### [The problem]
Transcribe every entry word for word, leaving out all images.

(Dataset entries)
[Start of Attachment]

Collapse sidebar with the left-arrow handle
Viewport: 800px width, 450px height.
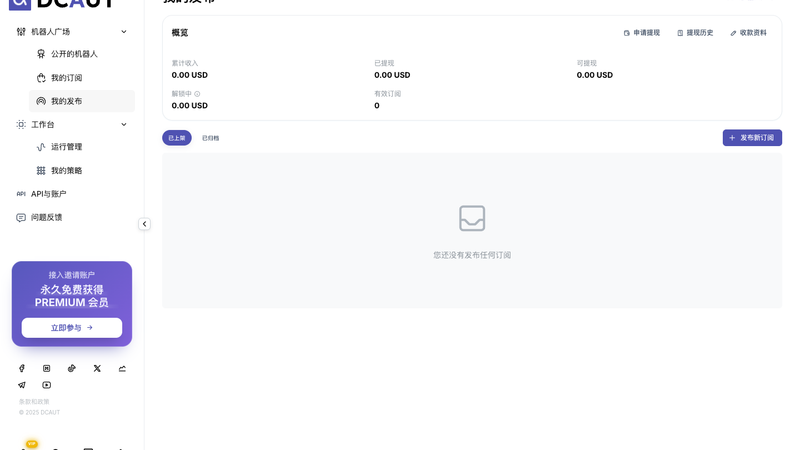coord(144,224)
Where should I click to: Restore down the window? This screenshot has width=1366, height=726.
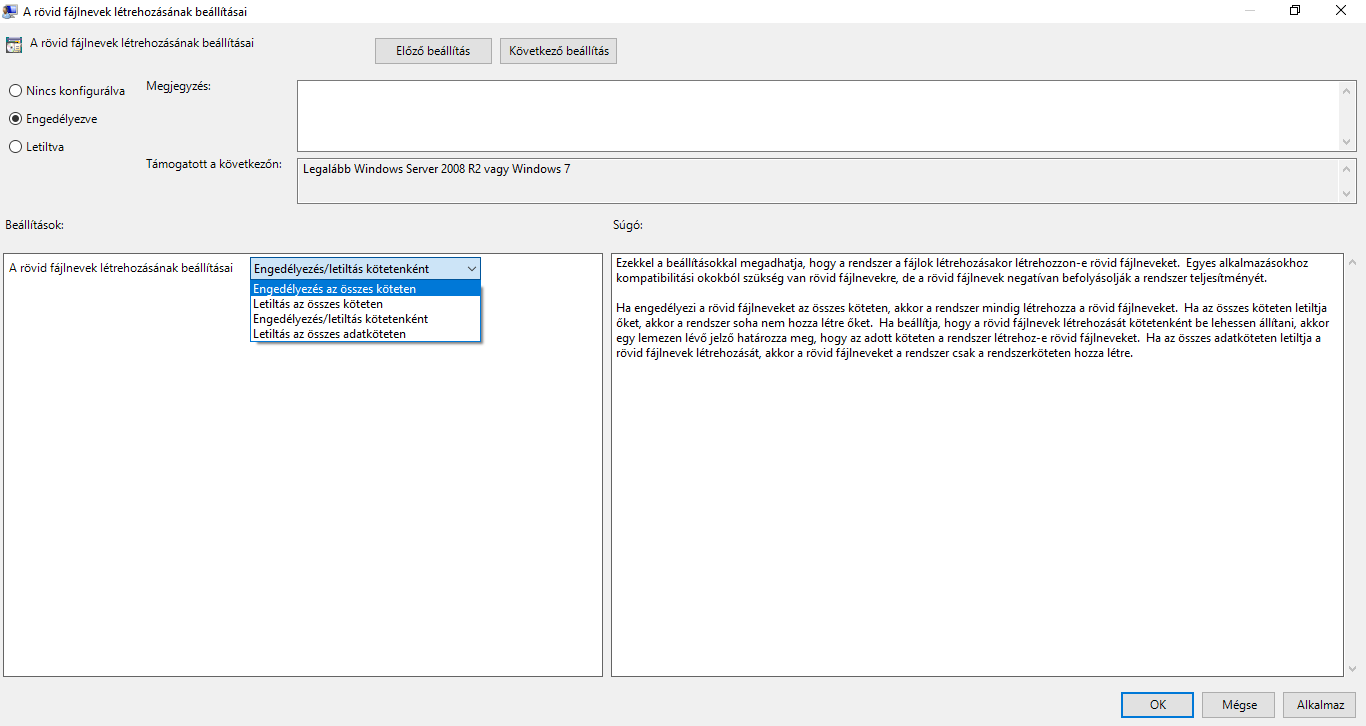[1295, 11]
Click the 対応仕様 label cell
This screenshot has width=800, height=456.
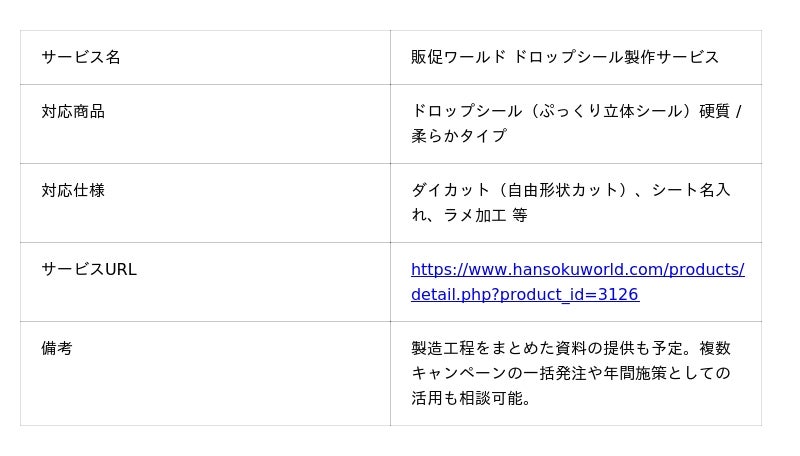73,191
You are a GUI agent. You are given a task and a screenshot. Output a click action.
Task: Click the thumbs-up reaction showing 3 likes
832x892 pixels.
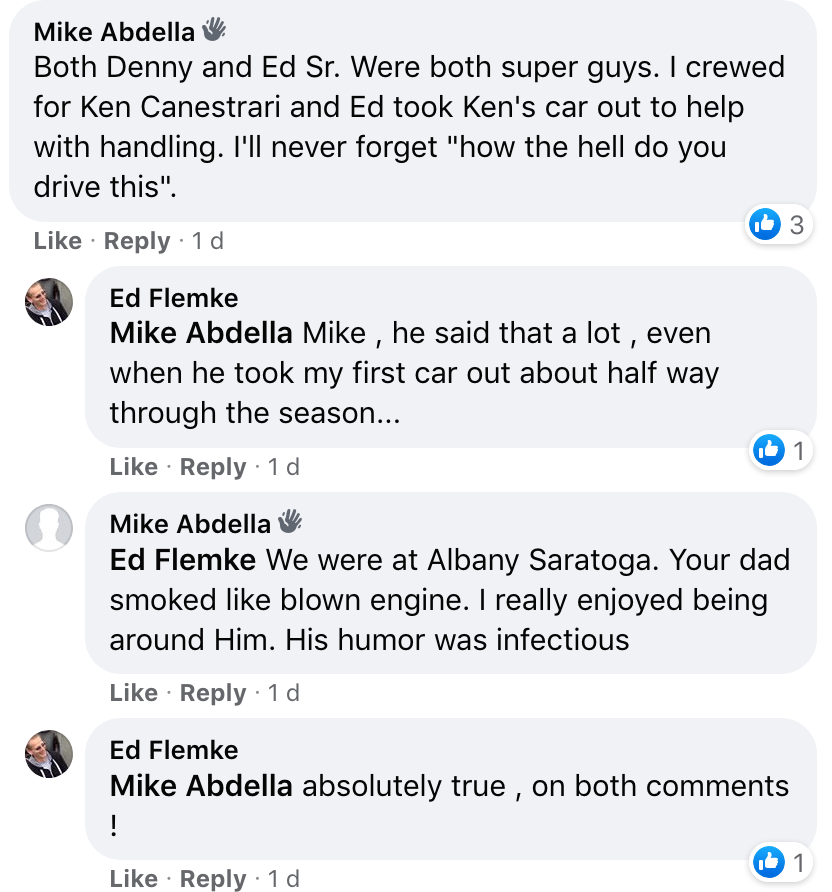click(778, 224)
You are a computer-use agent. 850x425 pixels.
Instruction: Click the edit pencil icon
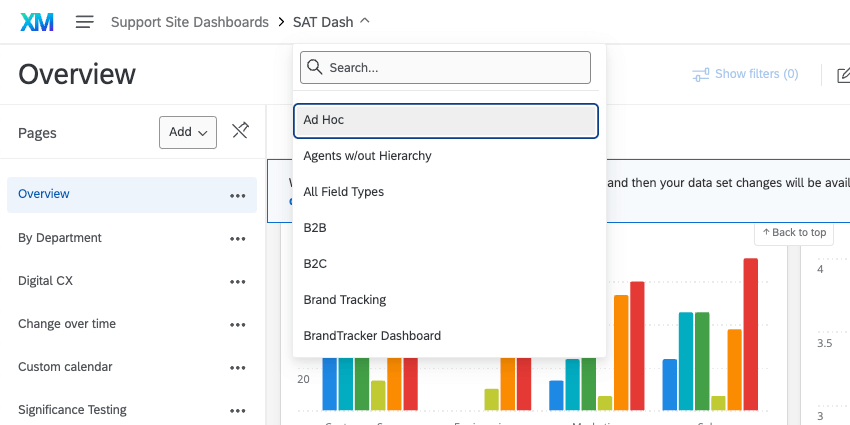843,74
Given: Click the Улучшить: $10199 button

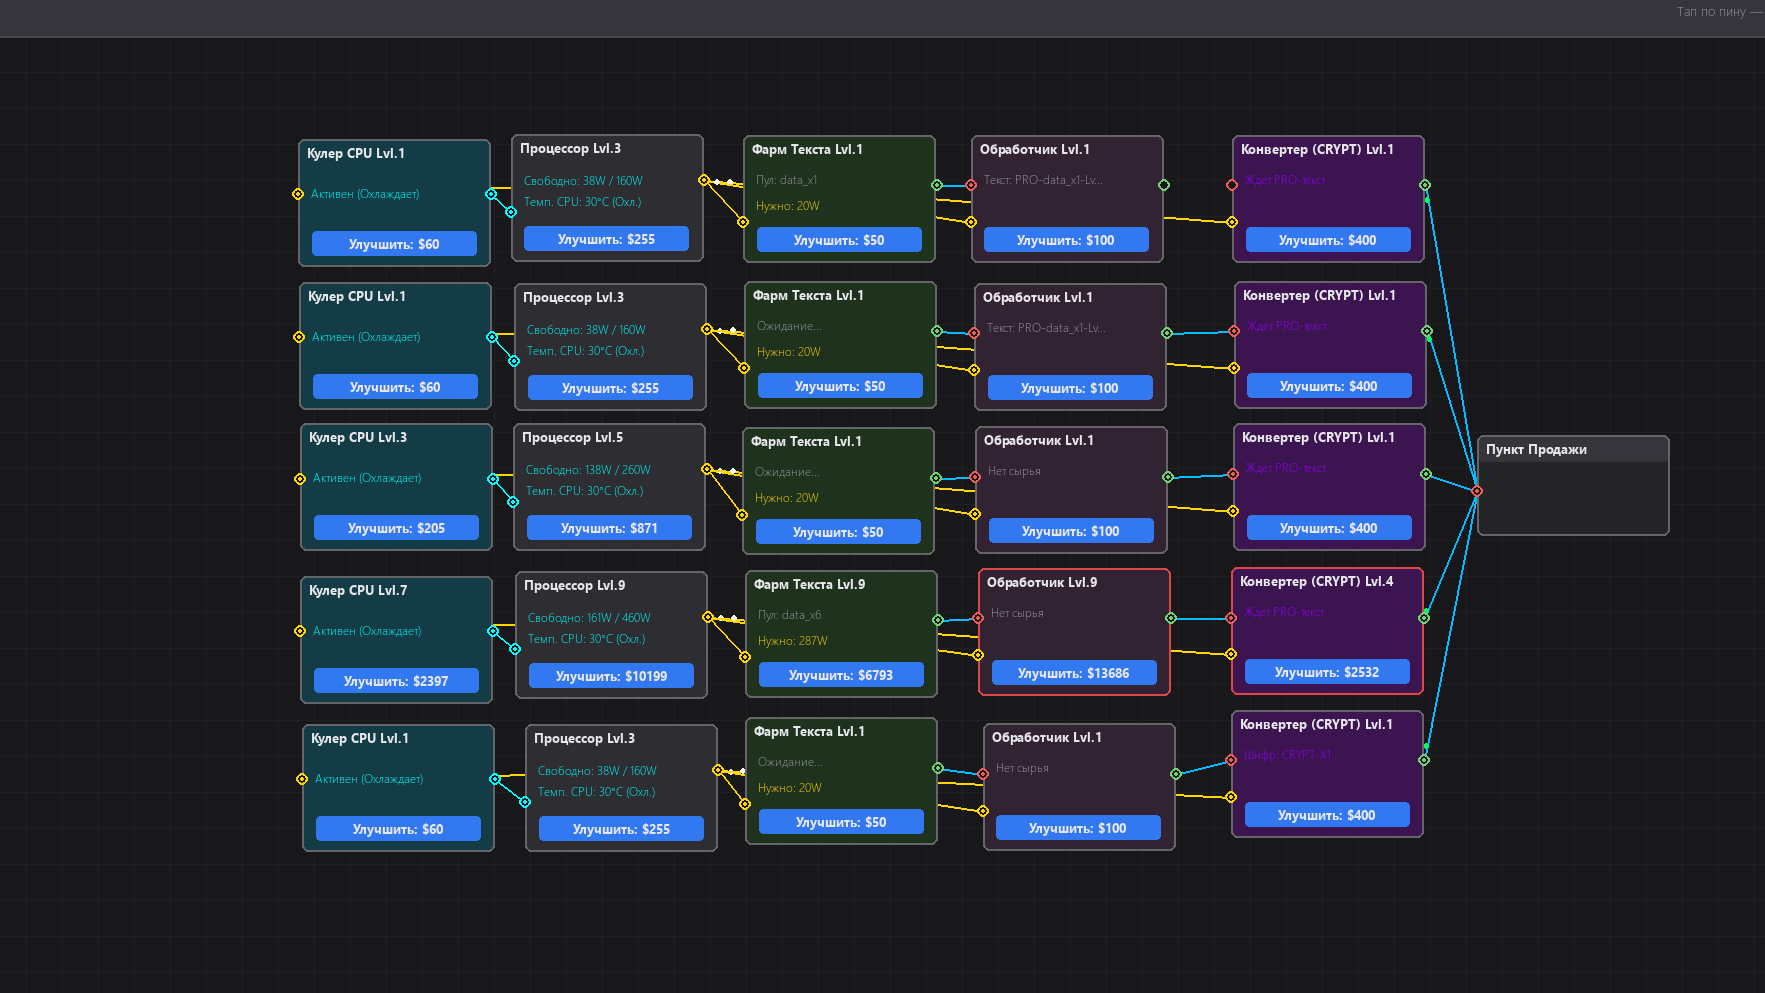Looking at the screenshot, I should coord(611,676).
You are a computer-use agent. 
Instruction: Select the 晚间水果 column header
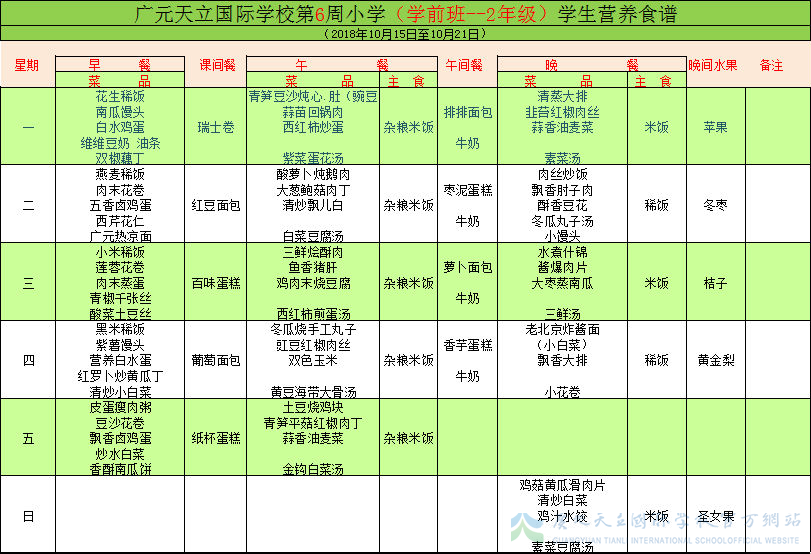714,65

[End of Attachment]

### [Task solution]
Collapse sidebar with the left-arrow handle
Viewport: 800px width, 450px height.
coord(144,224)
Where should I click to: Restore down the window? This screenshot has width=1366, height=726.
[1295, 11]
Click the 対応仕様 label cell
This screenshot has width=800, height=456.
73,191
You are a GUI agent. You are given a task and a screenshot. Output a click action.
Task: Click the thumbs-up reaction showing 3 likes
832x892 pixels.
click(778, 224)
You are a computer-use agent. 850x425 pixels.
Instruction: Click the edit pencil icon
843,74
Given: Click the Улучшить: $10199 button

Looking at the screenshot, I should coord(611,676).
You are a computer-use agent. 
Instruction: Select the 晚间水果 column header
714,65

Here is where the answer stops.